Combined laparoscopic-endoscopic resection/combined endoscopic-laparoscopic surgery

It is important to note that most lesions can (and should) be approached through traditional techniques. However, for select more advanced lesions, other methods are available. Combined laparoscopic-endoscopic resection (CLER) or combined endoscopic-laparoscopic surgery offers another approach for the removal of these advanced lesions that are not amenable to traditional endoscopic techniques, and would normally go on to formal resection. Lesions that are identified as being larger or more difficult to remove in the endoscopy suite are marked, and the patient is taken for a procedure under general anesthesia. In the operating room, the subcutaneous layer under the polyp is injected to lift the polyp. After laparoscopic ports are placed, the bowel is manipulated from the outside to expose the base of the lesion, and endoscopic polypectomy is performed. This enables direct evaluation for any full thickness injury, as well as the ability to imbricate or close the bowel wall using full thickness sutures should the need arise. Additionally, a sleeve resection can be performed that removes the lesion along with a full-thickness section of the surrounding wall (i.e., in cecal lesions). A leak test can also be performed by submersion of the staple/suture line under water along with CO₂ or air insufflation. Any concerns regarding the applicability of the lesion for this procedure are alleviated by immediate conversion to a standard laparoscopic-assisted oncological resection[107].

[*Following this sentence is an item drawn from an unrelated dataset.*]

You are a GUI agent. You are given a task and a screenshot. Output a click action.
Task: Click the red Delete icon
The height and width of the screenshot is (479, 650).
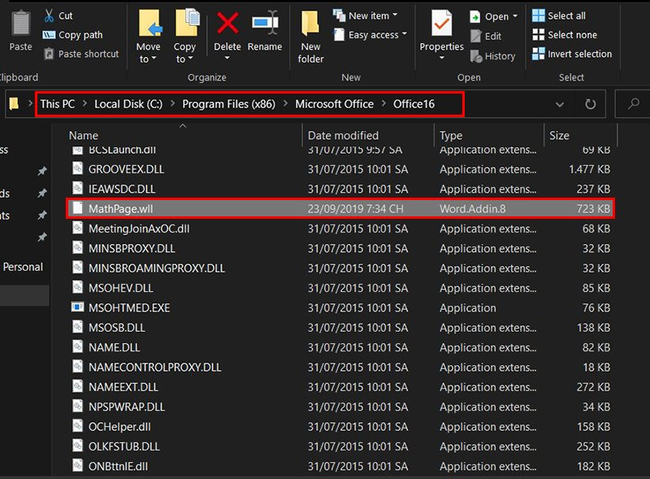tap(228, 24)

Technical success rates have consistently been reported in 77%-97%, with the remaining requiring conversion to resection[108,109]. Common reasons for an inability to perform this procedure include difficult lesion location, poor visualization (which has been aided by CO₂-insufflation), and concerns for malignancy. Post-operative complications have been generally < 10%, with the majority being minor wound infections, bleeding, and ileus. Major complications are rare, with many reports citing a 0%-3% incidence. Recurrence rates are also low, reported in 10%-15% and typically are benign that may be approached via similar CLER, standard endoscopy or formal resection[107-109]. Final pathology ultimately will dictate the need for any subsequent segmental resection, and patients should be counseled about this ahead of time. Novel approaches for large and advanced polyps are available to surgeons that may obviate the need for formal resection. Although technical expertise and experience is required, physicians caring for these patients should be familiar with these alternative procedures.

CONCLUSION

Our goal remains to identify and intervene on lesions at the polyp stage, prior to invasion. While colonoscopy is the most effective screening tool to detect pre-cancerous polyps and colon cancer, we must focus on the quality indicators such as withdrawal time and adenoma detection rate to ultimately improve our outcomes. Advances such as NBI, chromoendoscopy, endoscopic mucosal resection, endoscopic submucosal dissection, and CLER are tools that may improve the management of benign and early malignant polyps, and physicians performing endoscopy should be well-versed in their applicability and efficacy.